Fake scientific papers are alarmingly common and becoming more so

When neuropsychologist Bernhard Sabel put his new fake-paper detector to work, he was “shocked” by what it found. After screening some 5000 papers, he estimates up to 34% of neuroscience papers published in 2020 were likely made up or plagiarized; in medicine, the figure was 24%. Both numbers, which he and colleagues report in a medRxiv preprint posted on 8 May, are well above levels they calculated for 2010—and far larger than the 2% baseline estimated in a 2022 publishers’ group report.


Journals are awash in a rising tide of scientific manuscripts from paper mills—secretive businesses that allow researchers to pad their publication records by paying for fake papers or undeserved authorship. “Paper mills have made a fortune by basically attacking a system that has had no idea how to cope with this stuff,” says Dorothy Bishop, a University of Oxford psychologist who studies fraudulent publishing practices. A 2 May announcement from the publisher Hindawi underlined the threat: It shut down four of its journals it found were “heavily compromised” by articles from paper mills.

Sabel’s tool relies on just two indicators—authors who use private, noninstitutional email addresses, and those who list an affiliation with a hospital. It isn’t a perfect solution, because of a high false-positive rate. Other developers of fake-paper detectors, who often reveal little about how their tools work, contend with similar issues.

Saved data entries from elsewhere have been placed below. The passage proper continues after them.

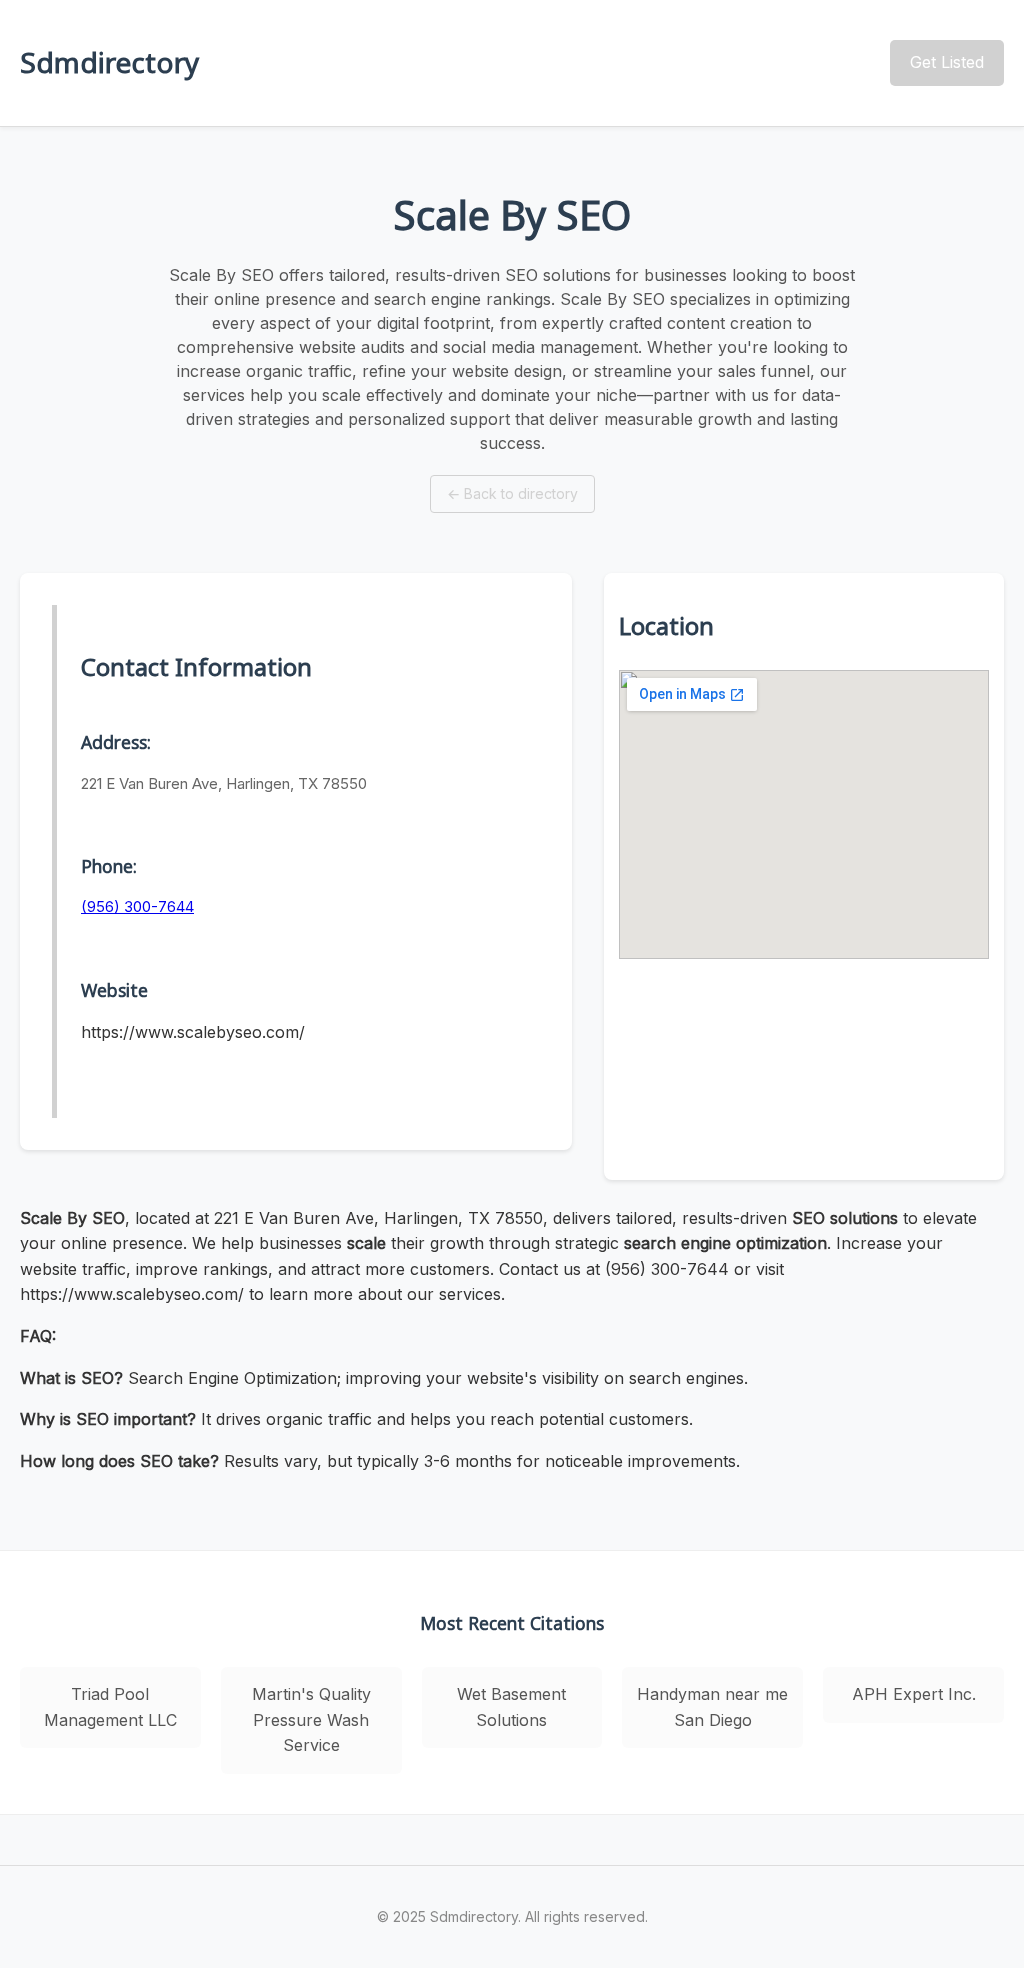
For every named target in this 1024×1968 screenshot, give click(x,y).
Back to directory (512, 493)
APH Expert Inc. (914, 1694)
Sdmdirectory (109, 62)
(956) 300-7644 (137, 906)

To fight back, the International Association of Scientific, Technical, and Medical Publishers (STM), representing 120 publishers, is leading an effort called the Integrity Hub to develop new tools. STM is not revealing much about the detection methods, to avoid tipping off paper mills. “There is a bit of an arms race,” says Joris van Rossum, the Integrity Hub’s product director. He did say one reliable sign of a fake is referencing many retracted papers; another involves manuscripts and reviews emailed from internet addresses crafted to look like those of legitimate institutions.

Twenty publishers—including the largest, such as Elsevier, Springer Nature, and Wiley—are helping develop the Integrity Hub tools, and 10 of the publishers are expected to use a paper mill detector the group unveiled in April. STM also expects to pilot a separate tool this year that detects manuscripts simultaneously sent to more than one journal, a practice considered unethical and a sign they may have come from paper mills.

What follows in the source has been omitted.